中文摘要：

目的 探讨哮喘小鼠CD4＋CD25＋调节性T细胞（regulatory T cells,Treg）及IL-10、TGF-β、IL-17水平的变化。方法 30只雄性BALB/c小鼠被随机分为三组：正常对照组、哮喘组及地塞米松组各10只;利用鸡卵白蛋白腹腔注射、雾化吸入制备哮喘模型;取小鼠左肺组织作病理切片观察炎症改变;通过流式细胞仪检测各组小鼠脾脏单个核细胞CD4＋CD25＋Treg细胞占CD4＋T细胞的百分比;采用酶联免疫吸附试验检测各组小鼠血清中细胞因子IL-1、TGF-β、IL-17表达水平。结果 哮喘组小鼠的脾单个核细胞CD4＋CD25＋Treg细胞百分比以及IL-10、TGF-β的表达水平较正常对照组降低（P〈0.05）,哮喘组IL-17的表达水平较正常对照组增高（P〈0.05）,地塞米松组与正常对照组比较,差异无统计学意义（P〉0.05）。结论 哮喘小鼠体内CD4＋CD25＋Treg数量的减少以及功能的下降、细胞因子IL-17表达的增加均参与了哮喘的发病过程。

英文摘要：

Objective To discuss the expression of CD4＋ CD25＋ regulatory T cells （Treg）, IL-10, TGF-β and IL- l7 in asthmatic mice. Methods 30 male BALB/c mice were randomly assigned to the control group,the asthma group and the dexamethasone group. Tissues of left lung were obtained from mice to observe pathological changes. Flow cytom- etry was used to detect the percentage of CD4＋ CD25＋ Treg in CD4＋ T cells.
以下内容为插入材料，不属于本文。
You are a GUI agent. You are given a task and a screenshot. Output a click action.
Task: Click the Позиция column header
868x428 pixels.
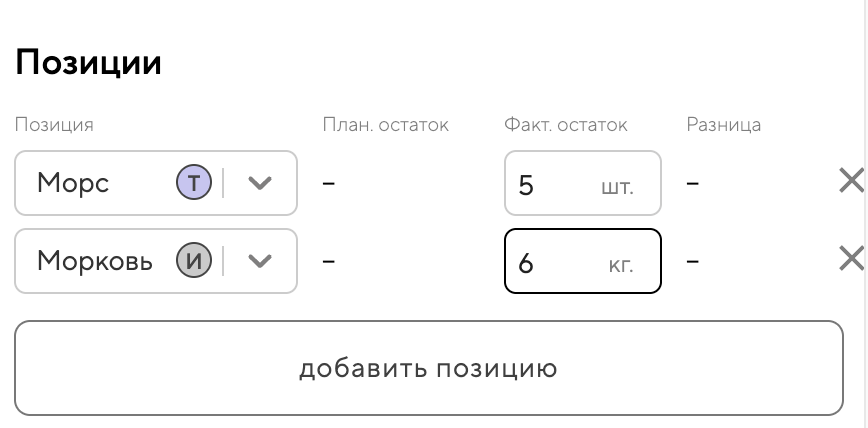pos(54,125)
The levels of serum IL-10,TGF-βand IL-17 were detected by ELISA. Results The percentage of CD4＋ CD25＋ Treg, IL-10 and TGF-βin asthma group decreased sig- nificantly （P〈0.05）. The expression of IL-17 in asthma group increased significantly（P〈0.05）. The difference was not significant between the control group and the dexamethasone group （P〉0.05）. Conclusion The number of CD4＋ CD25＋ Treg in asthmatic mice reduces, the function declines, and the increase of expression of IL-17 involves in the pathogenesis of asthma.